» **PROBLEMS TO WORK ON**:
(a) According to the Meadowlands Hospital news excerpt, how many positions are being cut at the hospital?
(b) Repeat the part of the Meadowlands Hospital news excerpt from "Source: North New" up to and including "patients a night.".

» **SELECTED EXTRACT**:
───

Source: North New Jersey.com
State officials say they are “actively monitoring” Meadowlands Hospital Medical Center in Secaucus amid news that layoffs are looming because the hospital has so few patients.
The president and chief executive officer of Meadowlands, Tom Considine, notified employees this week that 102 positions would be cut — about a fifth of the hospital’s workforce — because of empty beds at the hospital…Last year, the 230-bed hospital had an average of 38 patients a night.
The hospital also appears to be very short on cash…A report prepared in March by an outside consultant said Meadowlands anticipates “achieving 15 days of operating cash on hand” by the end of 2017. New Jersey hospitals reported an average of 54 days’ cash on hand in 2012…
On the plus side, the hospital’s emergency room and outpatient surgery departments appear to be comparatively busy. Last year, more than 19,000 patients were treated at the emergency room — an average of more than 50 a day — and 5,800 patients had same-day procedures, according to state records. However, the hospital has been operating without a budget or a system to project how much is due from patients and their insurers, the report said…
“The public’s health, welfare and safety is at issue,” Renee Steinhagen of the New Jersey Appleseed law group wrote to Health Commissioner Mary O’Dowd on Friday. “Now is the time to prevent a bad situation from getting worse.”

───

» **SOURCE DATA**:
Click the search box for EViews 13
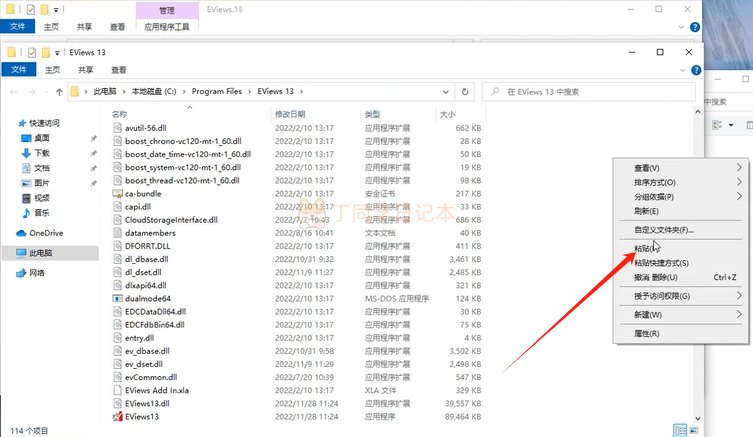The width and height of the screenshot is (753, 437). click(x=589, y=91)
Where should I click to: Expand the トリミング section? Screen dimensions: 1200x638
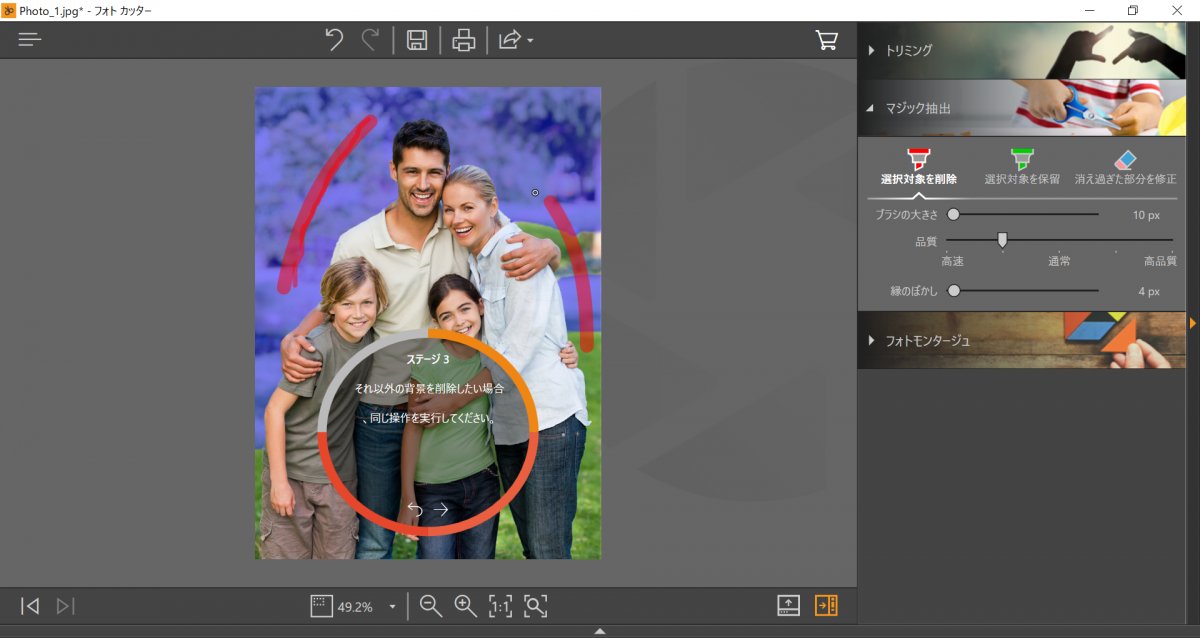pyautogui.click(x=909, y=49)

───

» **SOLUTIONS TO THE TASKS**:
(a) 102 positions, about a fifth of the hospital's workforce.

(b)
Source: North New Jersey.com
State officials say they are “actively monitoring” Meadowlands Hospital Medical Center in Secaucus amid news that layoffs are looming because the hospital has so few patients.
The president and chief executive officer of Meadowlands, Tom Considine, notified employees this week that 102 positions would be cut — about a fifth of the hospital’s workforce — because of empty beds at the hospital…Last year, the 230-bed hospital had an average of 38 patients a night.